So it is likely that Ubuntu 18.04 provides a bogus opencl library for nvidia?
Having said that this library is not expected to work on devices with external graphic cards. we have noticed few issues when we tried on them. Those were never fixed. This library was tested on mali platforms.
You say you tried them. Were you able to successfully encode anything at all?
So it is likely that Ubuntu 18.04 provides a bogus opencl library for nvidia?. Not true. opencl lib should be fine. I think the link you are giving in the configure might be a symbolic link to actual library. You should be using the actual library. Like i said any effort to bring up this build might not be of any use because there are still issues seen in it and you wont be able to use it.
It was tested on mali platforms only. In nvidia even if the build was successfully I am assume you will see some crash behavior
Further, the gpu acceleration done here is targeted towards very low end cpu/gpus like mobile phones. As you are running ubuntu 18.04 it has to be high end cpu. So gpu stuff here may not be of any use to you.
I'm interested in parallelization of VP9 encoding. I have a high end CPU which does a good job, but I want to encode more video streams on the same machine. So the idea is to use a GPU in addition to CPU. CPU will encode VP9 streams and GPU will encode some other VP9 streams at the same time. If GPU is able to handle at least one 1080p30 VP9 encoding then it fits me.

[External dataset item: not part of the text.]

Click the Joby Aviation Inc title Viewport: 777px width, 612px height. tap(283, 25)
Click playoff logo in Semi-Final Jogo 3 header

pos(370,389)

This workspace doesnt fit your requirements.
What do you mean by workspace?
i mean this project
Why? Are you sure that GPU won't be able to handle 1080p30 VP9 encoding?
I understand there are issues with using it with discrete GPUs, but in theory me or my colleagues can fix these. If what I want to try is possible at all then this project is a good point to start, isn't it?
If i understand you correctly you want the GPU to encode an entire vp9 bitstream on its own. GPU's are not designed to do that. GPU's is not a parallel CPU. They are co-processors that do some tasks better than cpu and few other tasks worse than CPU. In the processing of vp9 encoding, we identify algorithms that can perform well on a gpu in comparison with cpu and these are offloaded to gpu. CPU does the actual encoding, but few portions of this encoding process is moved to GPU because they are better. This way we get some performance gain. In this project, we moved one or two modules in real-time encoding preset to gpu and we saw some gains in mali platforms. These gains are not universal. They may not be seen on other gpus. I am not certain if this is a good place to start. All i can say is GPU acceleration is really tricky. good luck..
Oh, I see now. Thanks for the explanation!
So in theory a discrete GPU can offload some part of the encoding process from Intel CPU, but it will not necessary make an improvement, while the actual bottleneck can be different from what you had in your Mali case.
So first of all I have to find out whether there is a bottleneck in a recent Intel CPU which can be resolved by offloading to GPU. And if there is not then the thing will not work. And if there is then I need to do the similar work as you did for libvpx but for my case.
Hi, is it possible to use your opencl based vp9 encoder in ffmpeg on a regular x86-64 linux install?
Tried fedora with nvidia opencl on a 960 maxwell 2 gpu, was able to install and test opencl, but had errors when trying to encode vp9 with your libvpx version compiled into ffmpeg, crashed.
Sorry for asking, i was not enough a coder to debug this on my own! :)